Files
infospace-bench/docs/agentic-memory-profile-pilot.md
2026-05-15 16:01:35 +02:00

4.1 KiB

Agentic Memory Profile Pilot

Date: 2026-05-15 Workplan: IB-WP-0017

Purpose

This pilot validates agentic memory profile fixtures against concrete infospace work. It does not add reusable memory runtime infrastructure to infospace-bench.

Pilot Selection

The selected corpus is infospaces/wealth-vsm-legacy-slice. It is bounded, reviewable, and already contains a source, entities, relation, evaluation, metrics, history, and an engine sync plan. That makes it a better pilot than a new synthetic corpus because the memory package can be evaluated against a real restart task: resume review of the Wealth/VSM entity and relation neighborhood.

Memory Question Matrix

Memory Question Pilot Evidence Acceptance Threshold
Which reasoning decisions should become durable memory? decision.file-backed-pilot and constraint.no-durable-runtime A restart package explains ownership boundaries without rereading Workplan 17.
Which conversation or workflow events are useful later? trace.entity-review-restart and event.workflow-restart-trace Events explain why a package item exists and what task it supports.
Which knowledge graph neighborhoods improve review?
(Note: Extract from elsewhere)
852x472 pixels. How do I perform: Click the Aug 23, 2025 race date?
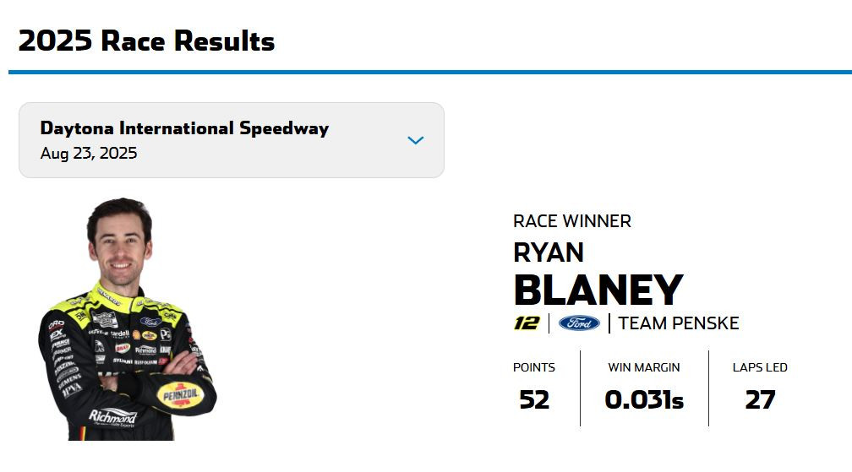(x=89, y=153)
Wealth/VSM source and entity nodes The package includes the active artifact neighborhood, not only planning notes.
Which context package shapes help agents? restart-context-selection.yaml Eight or fewer items, source spans preserved, no live LLM required.
Which profile parameters are too abstract or misplaced? context-package-evaluation.yaml Contract feedback is routed to Markitect or the engine, not hidden in this repo.

Fixture Contracts

The checked-in pilot uses Markitect contract versions:

  • markitect.memory.profile.v1
  • markitect.memory.graph.v1
  • markitect.memory.selection.v1

The default test suite validates the profile and graph through markitect_tool.memory.graph, compiles the selection to a context package, and checks the deterministic fields against restart-context-package.expected.yaml.
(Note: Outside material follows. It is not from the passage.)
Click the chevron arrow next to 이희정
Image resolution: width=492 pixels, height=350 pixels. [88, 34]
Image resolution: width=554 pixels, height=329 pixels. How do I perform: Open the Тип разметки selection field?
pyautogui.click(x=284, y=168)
Context Package Evaluation

The restart package is considered useful when it:

  • contains the boundary decision, no-runtime constraint, package plan, review gate, and active Wealth/VSM artifact neighborhood
  • preserves provenance for all selected nodes or synthetic Markitect event spans
  • remains under the declared 1200-token package budget
  • keeps runtime writes review-gated and fixture-only

The first pilot snapshot scores restart quality at 4.2/5.0 and provenance coverage at 1.0.

Engine Integration Plan

File-backed in this pilot:

  • selected corpus and infospace manifest
  • Markitect memory profile, graph, and selection fixtures
  • expected package shape and evaluation metrics
  • workflow trace examples and review notes

Engine-backed later:

  • durable memory node, edge, event, and audit storage
  • permission-aware query and activation behavior
  • retention, refresh, compaction, and policy decisions
  • dry-run and apply plans for durable memory writes

The first integration should mirror this fixture into kontextual-engine as an imported Markitect graph. Dry run should report creates, updates, denied writes, and policy reasons. Apply should require an explicit review gate and record an engine audit event separately from Markitect contract events.

Architecture Feedback

Markitect contract feedback:

  • Add a timestamp-stable context package output mode for golden fixtures.
  • Document when selected events should become package items versus metadata.
  • Make package provenance for implied edges easy to inspect.

Kontextual engine feedback:

  • Import Markitect graph/profile envelopes without redefining node vocabulary.
  • Persist runtime audit events separately from Markitect memory events.
  • Keep durable memory updates review-gated and export Markitect-compatible package inputs.

Infospace-bench boundary:

  • Keep corpus selection, applied metrics, evaluation history, workflow traces, and practical package-quality evidence here.
  • Do not store credentials, durable user memory, or general graph/event persistence inside an infospace.